Shift Machine Learning Training
One solid option is to shift the machine learning training to another computer with access to more storage, thus freeing up your hard drive space, and allowing you to work on other things while that training is taking place. Let’s break down exactly what parts need to be moved into the Cloud.
It’s useful to think about our training as needing two primary resources that is compute and storage. What’s interesting here is that we don’t have to tie them together quite as tightly as you might at first expect. We can decouple them, which yields specialized systems for both and this can lead to efficiencies of scale when you’re dealing with big data.
Now, compute load is moved around easily enough. But the moving of large data sets, that can be a bit more involved. However, if your dataset is truly large, the results are worthwhile, as it allows the data to be accessed by many machines in parallel that is working on your machine learning training job. Google Cloud platform has a couple of easy ways to tie together these abstractions.
Google Cloud Platform
First, we’ll want to make sure that our data is in Google Cloud Storage or GCS. We can do this using a variety of tools. For the smaller to medium data sets, just use gsutil. It’s a command line tool that was specifically made for interacting with Google Cloud Storage.

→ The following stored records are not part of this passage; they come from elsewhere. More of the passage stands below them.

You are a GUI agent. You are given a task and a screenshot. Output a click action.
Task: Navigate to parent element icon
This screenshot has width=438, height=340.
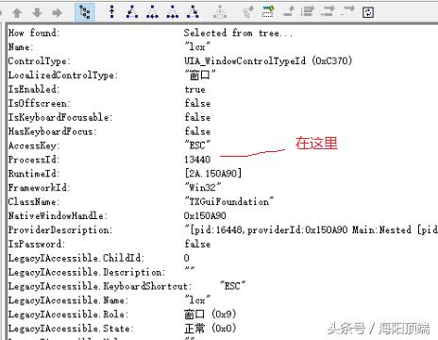[x=111, y=12]
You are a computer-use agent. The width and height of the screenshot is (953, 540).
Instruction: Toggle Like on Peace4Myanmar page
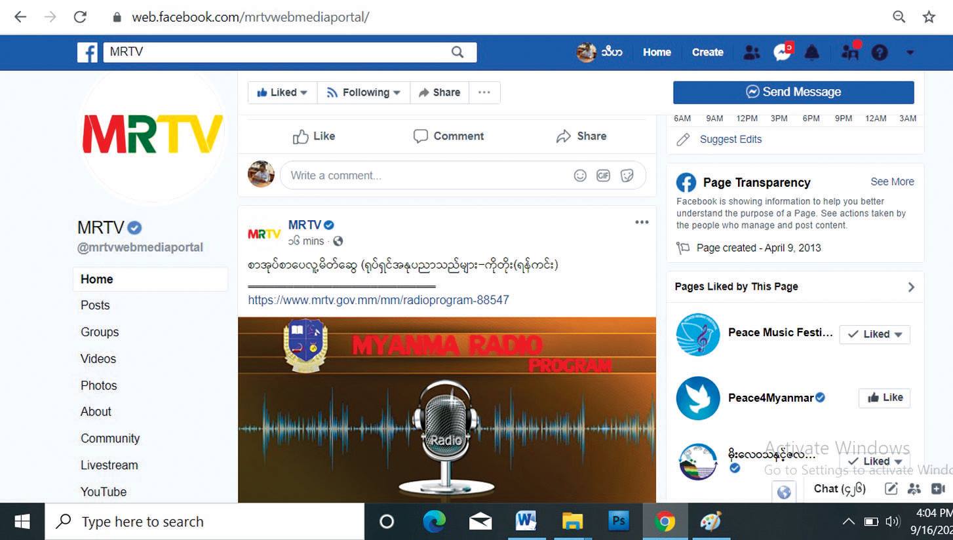(884, 398)
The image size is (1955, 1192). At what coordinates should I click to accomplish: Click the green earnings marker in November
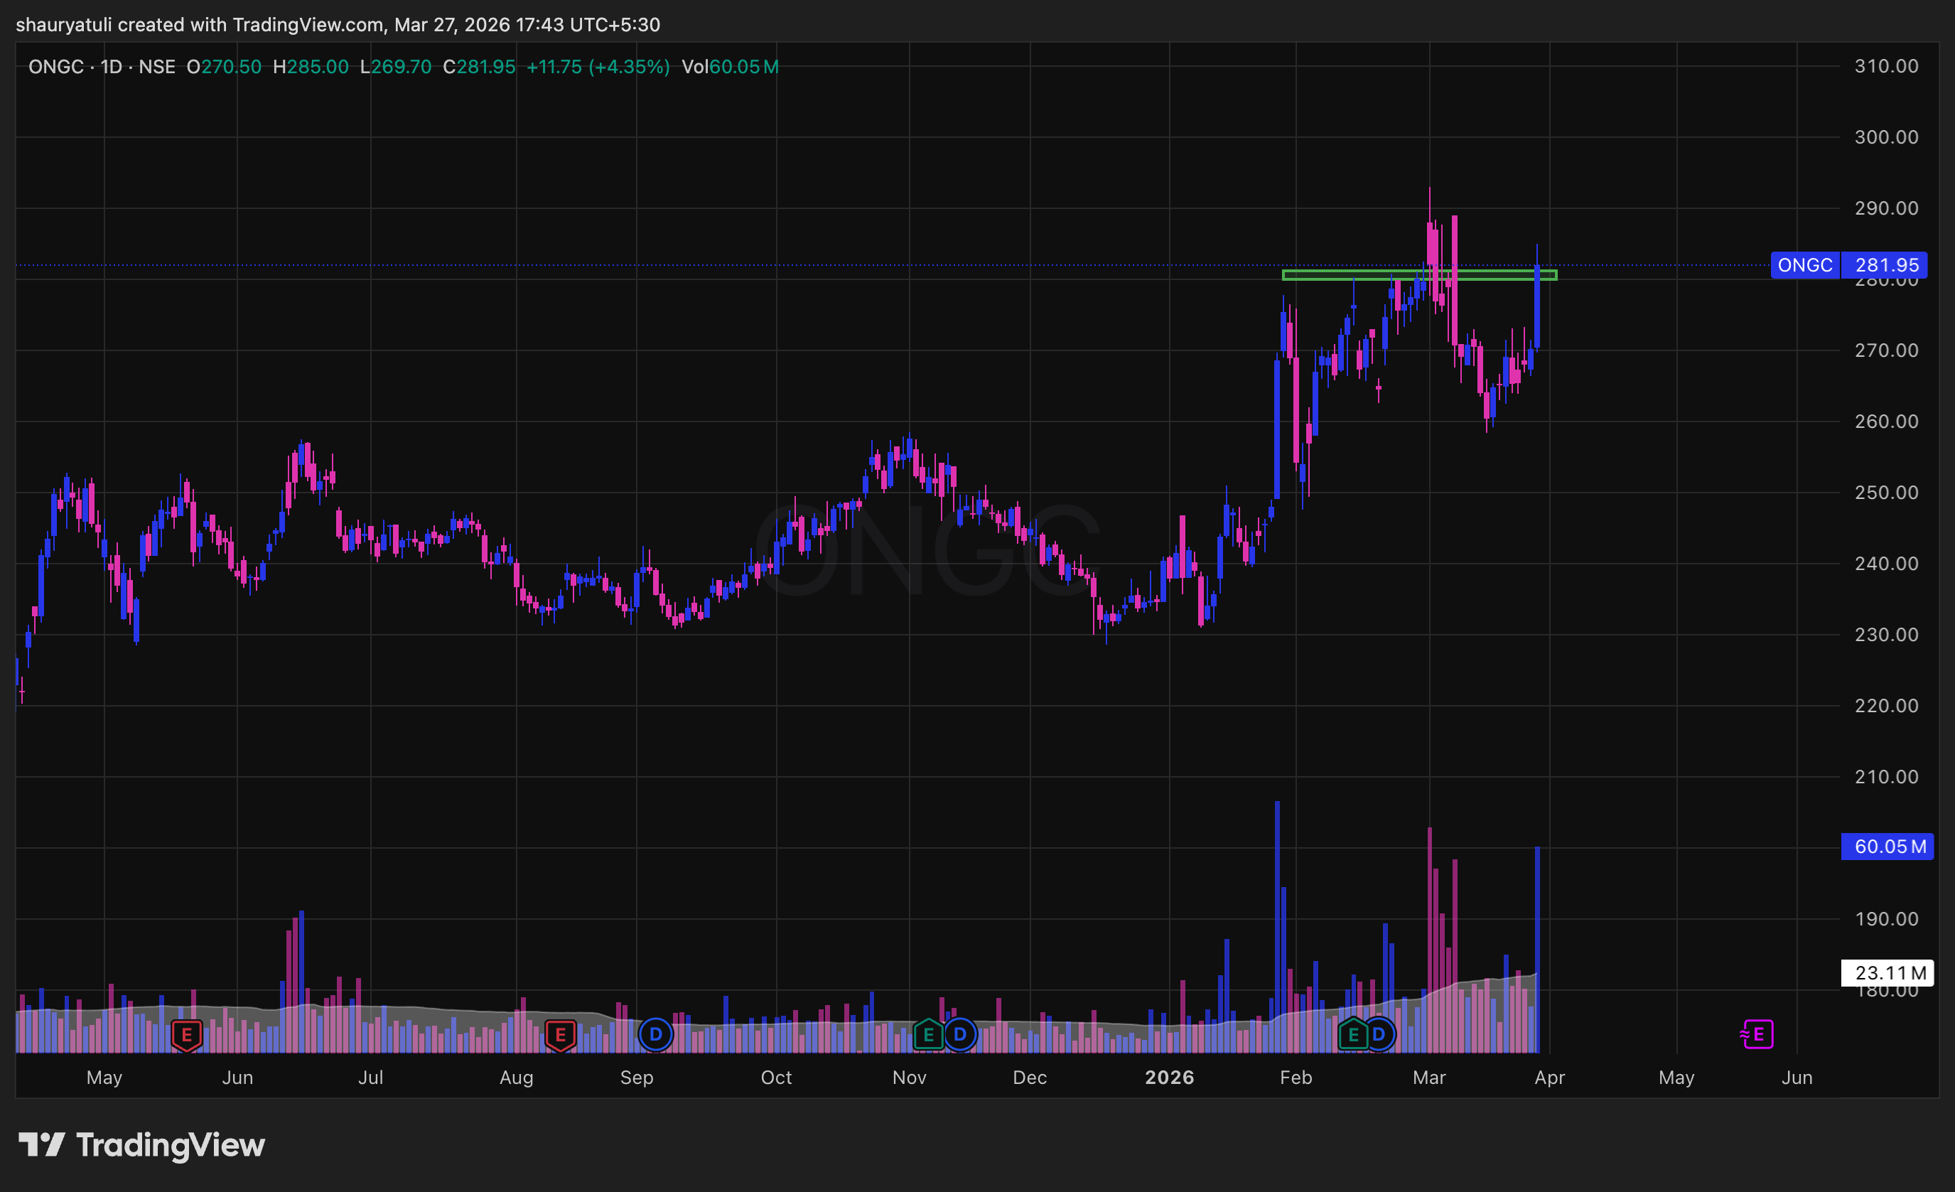[928, 1035]
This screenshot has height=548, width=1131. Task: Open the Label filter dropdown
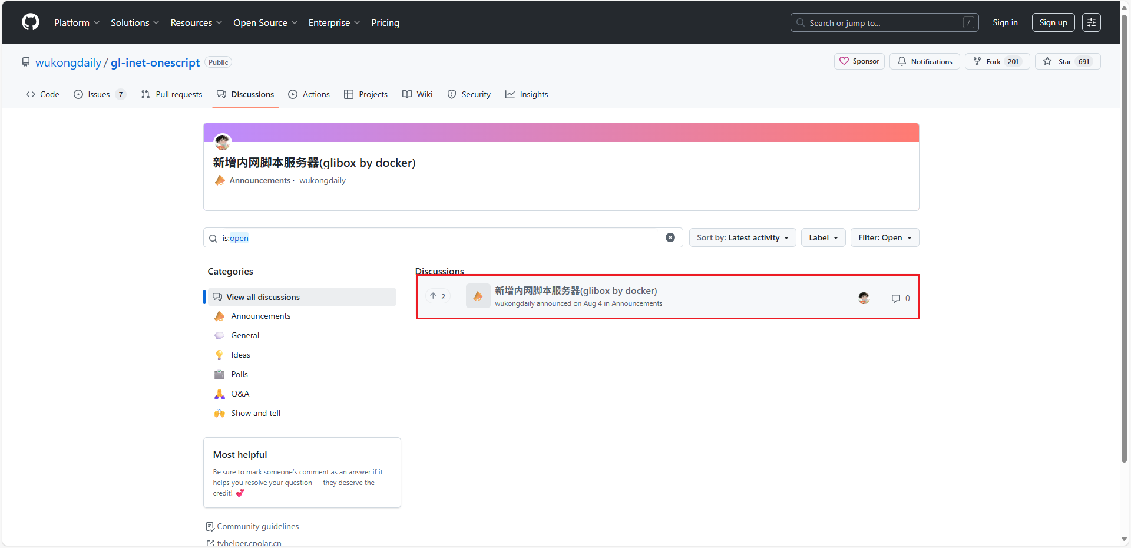click(823, 237)
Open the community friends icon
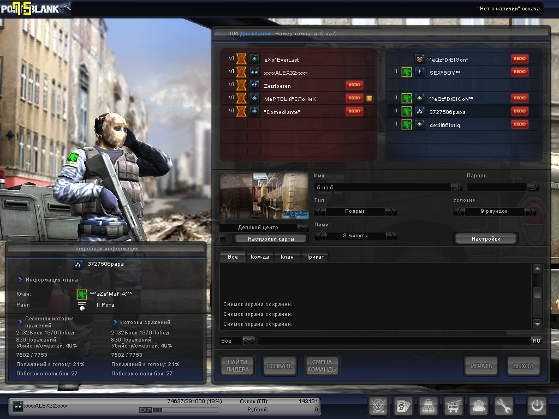The width and height of the screenshot is (559, 419). tap(479, 406)
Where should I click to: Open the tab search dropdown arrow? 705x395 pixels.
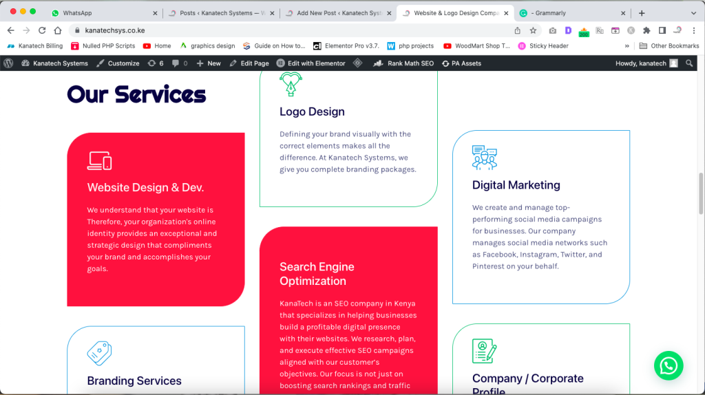tap(693, 13)
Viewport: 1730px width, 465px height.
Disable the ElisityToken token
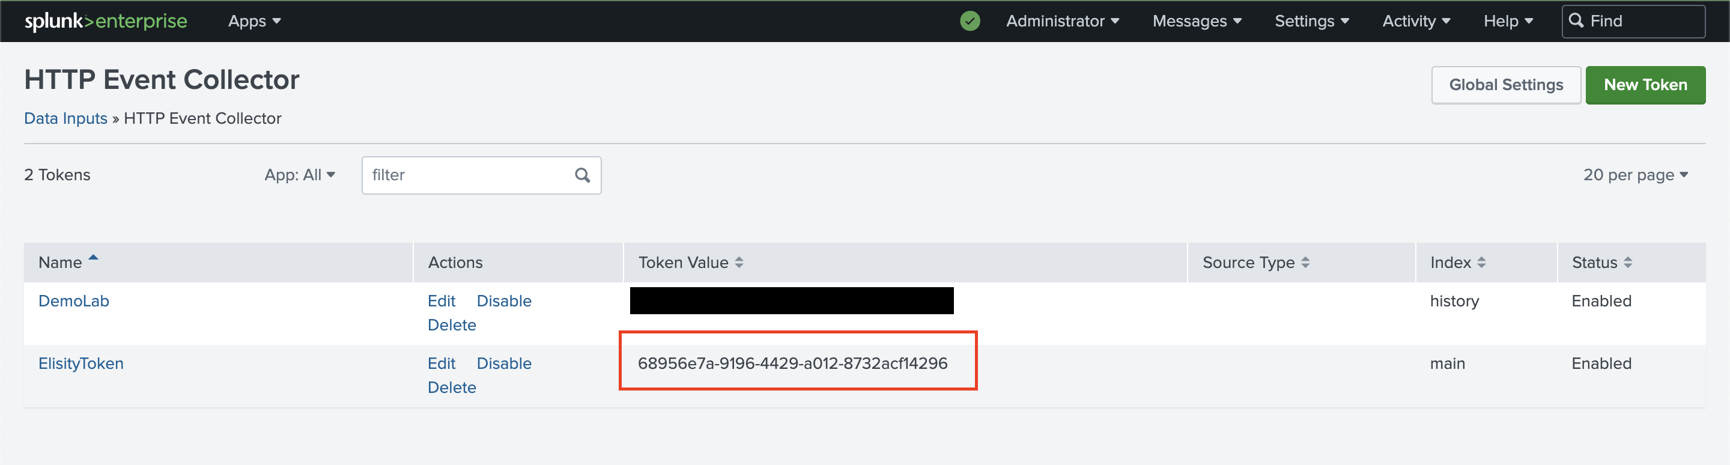tap(504, 364)

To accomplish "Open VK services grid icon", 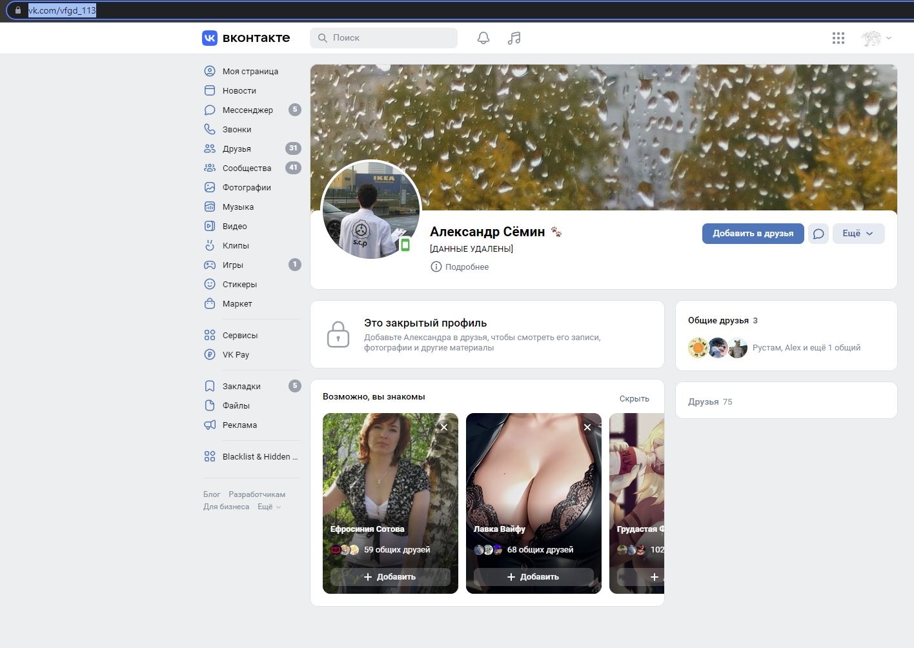I will pyautogui.click(x=838, y=38).
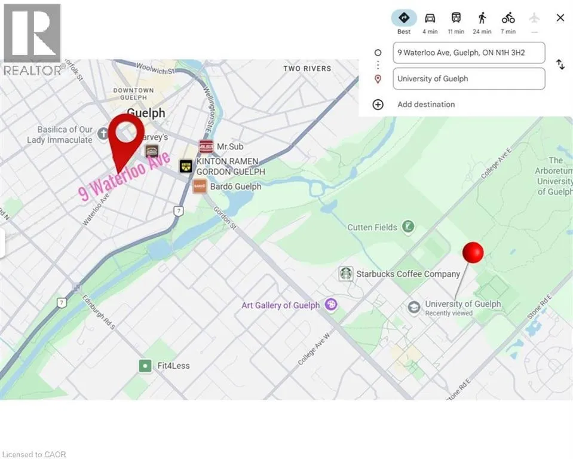Edit the 9 Waterloo Ave starting point field
Viewport: 573px width, 459px height.
click(468, 53)
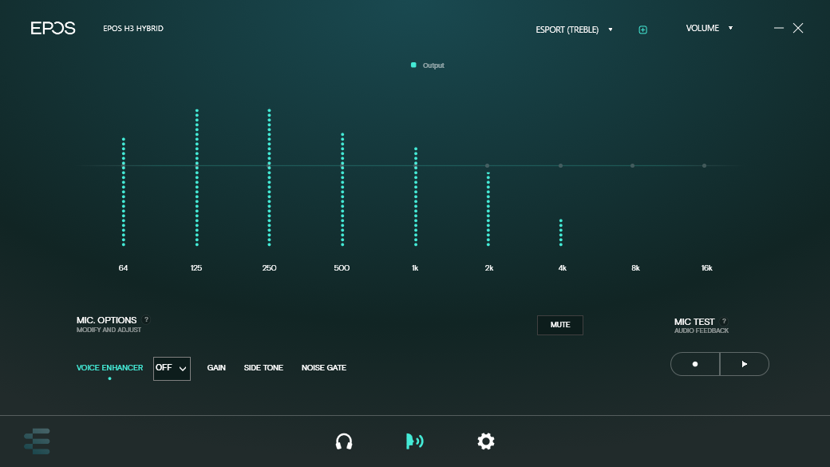Click the stacked-bars menu icon at bottom left
Image resolution: width=830 pixels, height=467 pixels.
coord(37,441)
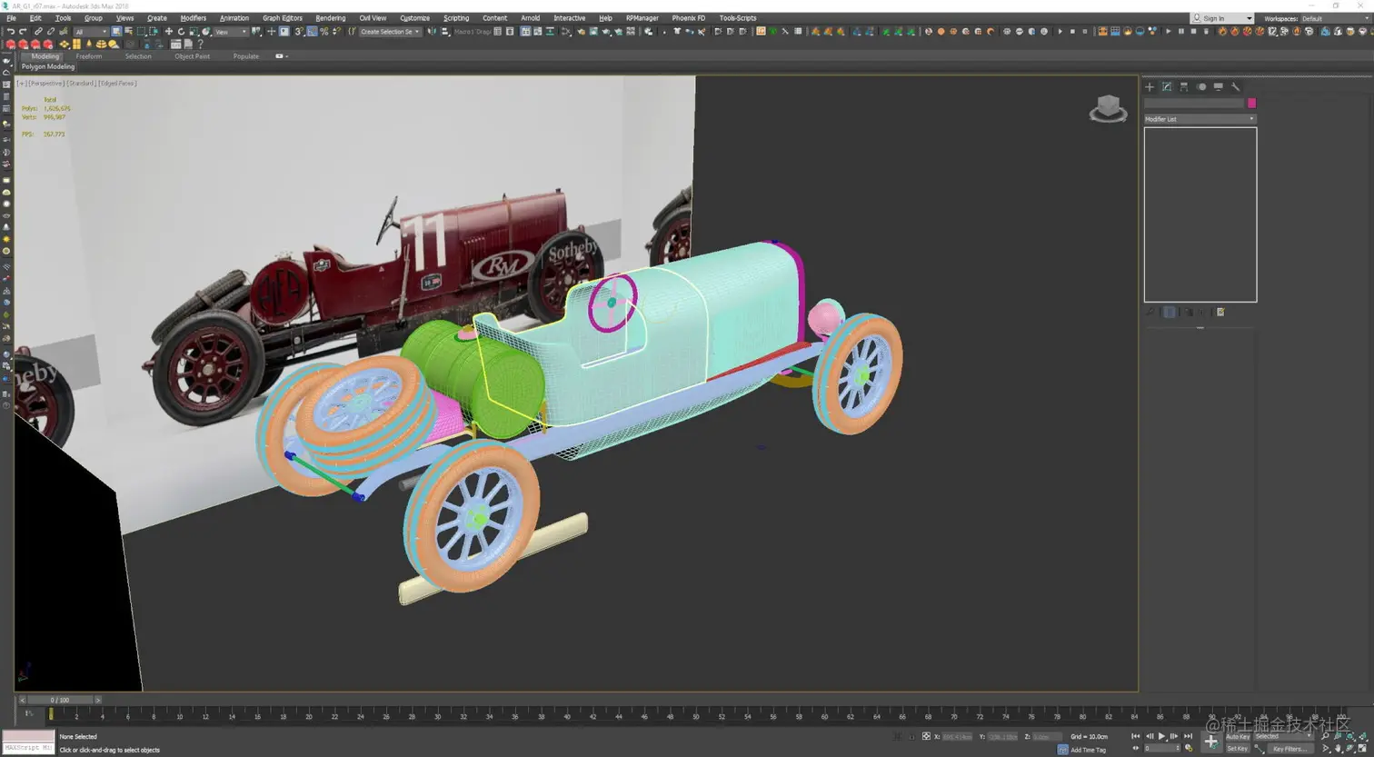Viewport: 1374px width, 757px height.
Task: Select the Move transform tool
Action: tap(168, 32)
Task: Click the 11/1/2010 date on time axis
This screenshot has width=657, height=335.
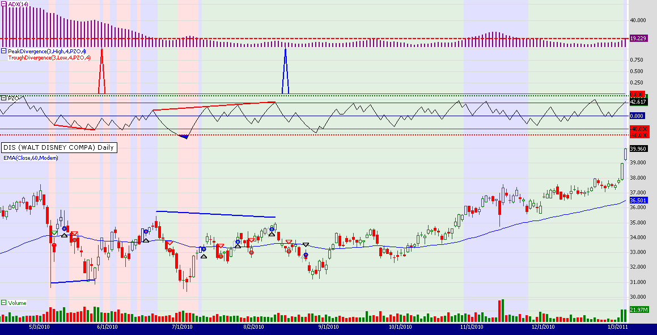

It supports a –m option that allows for sending multiple streams in parallel, thus speeding up your transfer job. But if your data is too big to send over the network, you can use the Google transfer appliance, which is literally a machine that will be shipped to your data center to securely capture and transfer a whole petabyte of data. With a typical network bandwidth of, say, 100 megabits per second, it would take three years to upload a petabyte of data over the network.
Even if you had a gigabyte connection, it would still take four months. The transfer appliance, on the other hand, can capture a petabyte of data in just 25 hours that is fast. Now that our data are in a Cloud, we’re ready to run machine learning training at scale. But that’s a whole topic of its own.
Training Machine-learning Models
Training machine-learning models on large sets can be challenging to accomplish with limited compute and storage resources. But it doesn’t have to be that way. By moving to the Cloud via either gsutil or the transfer appliance, you can train on large data sets without any hiccups.